• 3,600 consume 1m litres a year in Afghan mission
• Ministry plays down amount drunk by soldiers
Kate Connolly in Berlin
If the German defence ministry's figures are anything to go by, being a soldier in Afghanistan is clearly thirsty work.
According to military sources, around 1m litres (1.8m pints) of beer were shipped to German troops stationed in Afghanistan last year, as well as almost 70,000 litres of wine and sekt, a German sparkling wine.
The admission has shocked a country that has never had much time for the Afghan mission. Newspaper reports under headlines such as Drink for the Fatherland and Bundeswehr Boozers have suggested that alcohol is the only way of keeping soldiers onside at a time when it is becoming ever harder to recruit them.
The figures suggest that the 3,600 German soldiers based in Afghanistan as part of Nato's ISAF reconstruction mission, are each consuming around 278 litres of beer a year each, about 490 pints, as well as 128 standard measures of wine. The figures are set to rise by around 10% this year as troop numbers also increase.
Critics of the mission who have long-argued that Germany should extend its mandate to the dangerous areas in the south of Afghanistan from the relatively safe north, say the admission harms German claims that it is taking a professional approach to the job.
US troops face an alcohol ban when on mission while British and other armies are allowed to drink moderately when not on duty.

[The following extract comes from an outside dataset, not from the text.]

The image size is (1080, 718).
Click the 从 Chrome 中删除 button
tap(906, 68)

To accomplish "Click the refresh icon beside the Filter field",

This discrepancy led to the claim made at a Nato conference on Afghanistan that "some drink beer while others risk their lives."
But the German defence ministry has reacted coolly, saying that the supply levels indicate that soldiers are "well within" the allowed "two can a day" limit - equivalent to 1 litre.
Thomas Raabe, a defence ministry spokesman said that the figures suggested soldiers were drinking "0.8 litres every day". He added that the alcohol supplies, which are flown in from camps in Tajikistan and are put on sale in shops at German military camps, were not just consumed by soldiers, but also by German police, diplomats and journalists.
Jens Plötner, a foreign ministry spokesman, suggested that even the German foreign minister, Frank-Walter Steinmeier, was partly to blame. "When he visits Afghanistan occasionally one or two cans of beer will be downed," said Plötner.
But as Germany digs in for the long haul in Afghanistan, after the German parliament this week voted to extend the mission by another year and to increase troop numbers by a further 900, the alcohol consumption revelation has highlighted concerns about how sufficiently equipped and serious its conscript army really is.
Elke Hoff, a member of the parliamentary defence committee, who lodged the request with the ministry to find out how much alcohol was consumed, said she did so after hearing from troops and Afghans that in German military camps "people liked to down quite a few."